AIM OF THE EXERCISE:
Repeat the lines below exactly as written, please, from the line with "Open the Shop menu" to the line with "Task: Select the 窗 window toolbar item", both lines included, and no others.

DATA RECORDS:
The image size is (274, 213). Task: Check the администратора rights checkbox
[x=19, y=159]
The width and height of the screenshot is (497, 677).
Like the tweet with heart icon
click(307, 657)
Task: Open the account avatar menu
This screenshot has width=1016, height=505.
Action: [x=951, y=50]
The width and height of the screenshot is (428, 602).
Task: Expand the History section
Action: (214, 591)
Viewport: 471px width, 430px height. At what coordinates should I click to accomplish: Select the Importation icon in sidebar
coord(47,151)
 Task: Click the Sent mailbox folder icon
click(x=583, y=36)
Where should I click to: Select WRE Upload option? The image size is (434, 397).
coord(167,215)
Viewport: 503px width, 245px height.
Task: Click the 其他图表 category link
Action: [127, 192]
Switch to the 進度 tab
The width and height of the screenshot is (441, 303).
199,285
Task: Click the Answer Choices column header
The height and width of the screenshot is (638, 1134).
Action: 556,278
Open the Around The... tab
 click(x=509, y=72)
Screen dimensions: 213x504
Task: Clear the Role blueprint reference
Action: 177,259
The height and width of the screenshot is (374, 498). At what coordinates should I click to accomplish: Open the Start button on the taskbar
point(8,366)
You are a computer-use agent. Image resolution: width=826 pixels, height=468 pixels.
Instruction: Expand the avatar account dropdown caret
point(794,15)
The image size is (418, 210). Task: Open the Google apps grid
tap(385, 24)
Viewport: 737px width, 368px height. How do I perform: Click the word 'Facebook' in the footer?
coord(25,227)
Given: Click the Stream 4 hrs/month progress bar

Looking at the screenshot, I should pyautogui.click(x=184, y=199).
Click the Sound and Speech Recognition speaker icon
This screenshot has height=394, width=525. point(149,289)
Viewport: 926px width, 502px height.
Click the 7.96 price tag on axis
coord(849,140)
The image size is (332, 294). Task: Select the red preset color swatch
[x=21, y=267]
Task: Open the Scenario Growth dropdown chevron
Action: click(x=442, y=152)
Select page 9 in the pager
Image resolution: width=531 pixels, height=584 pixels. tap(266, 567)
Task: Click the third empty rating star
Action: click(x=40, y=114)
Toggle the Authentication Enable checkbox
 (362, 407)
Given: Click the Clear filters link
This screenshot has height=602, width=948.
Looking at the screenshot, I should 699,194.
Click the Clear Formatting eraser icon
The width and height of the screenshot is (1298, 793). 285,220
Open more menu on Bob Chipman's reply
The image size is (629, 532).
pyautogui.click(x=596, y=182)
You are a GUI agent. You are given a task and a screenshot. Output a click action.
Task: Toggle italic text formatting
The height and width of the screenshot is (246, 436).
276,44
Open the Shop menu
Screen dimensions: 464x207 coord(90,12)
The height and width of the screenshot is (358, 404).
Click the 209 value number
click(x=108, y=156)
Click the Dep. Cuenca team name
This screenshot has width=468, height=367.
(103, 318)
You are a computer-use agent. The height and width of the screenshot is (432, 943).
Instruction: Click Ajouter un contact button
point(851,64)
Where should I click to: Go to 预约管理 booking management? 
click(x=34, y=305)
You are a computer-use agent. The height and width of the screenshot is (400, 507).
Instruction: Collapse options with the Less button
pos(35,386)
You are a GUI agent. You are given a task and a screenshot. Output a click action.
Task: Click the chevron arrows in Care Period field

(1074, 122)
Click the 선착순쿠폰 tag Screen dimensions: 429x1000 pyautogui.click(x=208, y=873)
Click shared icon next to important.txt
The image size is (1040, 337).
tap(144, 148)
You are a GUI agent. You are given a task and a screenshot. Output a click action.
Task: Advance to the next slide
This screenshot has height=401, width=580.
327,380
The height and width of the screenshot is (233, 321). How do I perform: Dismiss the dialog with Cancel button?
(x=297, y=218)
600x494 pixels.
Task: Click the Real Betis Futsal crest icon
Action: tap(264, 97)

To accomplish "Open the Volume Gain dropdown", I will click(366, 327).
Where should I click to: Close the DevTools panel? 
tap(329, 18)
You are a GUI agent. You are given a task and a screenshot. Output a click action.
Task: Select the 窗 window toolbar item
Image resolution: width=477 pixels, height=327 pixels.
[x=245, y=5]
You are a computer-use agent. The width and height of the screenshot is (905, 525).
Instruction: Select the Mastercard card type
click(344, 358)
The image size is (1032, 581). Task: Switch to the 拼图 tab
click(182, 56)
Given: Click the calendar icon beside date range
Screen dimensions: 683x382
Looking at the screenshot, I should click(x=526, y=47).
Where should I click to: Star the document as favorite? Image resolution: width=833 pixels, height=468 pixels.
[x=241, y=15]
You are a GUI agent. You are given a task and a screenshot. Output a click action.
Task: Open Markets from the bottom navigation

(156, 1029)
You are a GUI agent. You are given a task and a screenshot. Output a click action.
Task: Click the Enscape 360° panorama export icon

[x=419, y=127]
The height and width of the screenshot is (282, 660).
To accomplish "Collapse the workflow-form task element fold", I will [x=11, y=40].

SOLUTION:
Open the Shop menu
Screen dimensions: 464x207 coord(90,12)
The height and width of the screenshot is (358, 404).
Click the 209 value number
click(x=108, y=156)
Click the Dep. Cuenca team name
This screenshot has width=468, height=367.
(103, 318)
You are a computer-use agent. The height and width of the screenshot is (432, 943).
Instruction: Click Ajouter un contact button
point(851,64)
Where should I click to: Go to 预约管理 booking management? 
click(x=34, y=305)
You are a computer-use agent. The height and width of the screenshot is (400, 507).
Instruction: Collapse options with the Less button
pos(35,386)
You are a GUI agent. You are given a task and a screenshot. Output a click action.
Task: Click the chevron arrows in Care Period field

(1074, 122)
Click the 선착순쿠폰 tag Screen dimensions: 429x1000 pyautogui.click(x=208, y=873)
Click shared icon next to important.txt
The image size is (1040, 337).
tap(144, 148)
You are a GUI agent. You are given a task and a screenshot. Output a click action.
Task: Advance to the next slide
This screenshot has height=401, width=580.
327,380
The height and width of the screenshot is (233, 321). How do I perform: Dismiss the dialog with Cancel button?
(x=297, y=218)
600x494 pixels.
Task: Click the Real Betis Futsal crest icon
Action: tap(264, 97)

To accomplish "Open the Volume Gain dropdown", I will click(366, 327).
Where should I click to: Close the DevTools panel? 
tap(329, 18)
You are a GUI agent. You are given a task and a screenshot. Output a click action.
Task: Select the 窗 window toolbar item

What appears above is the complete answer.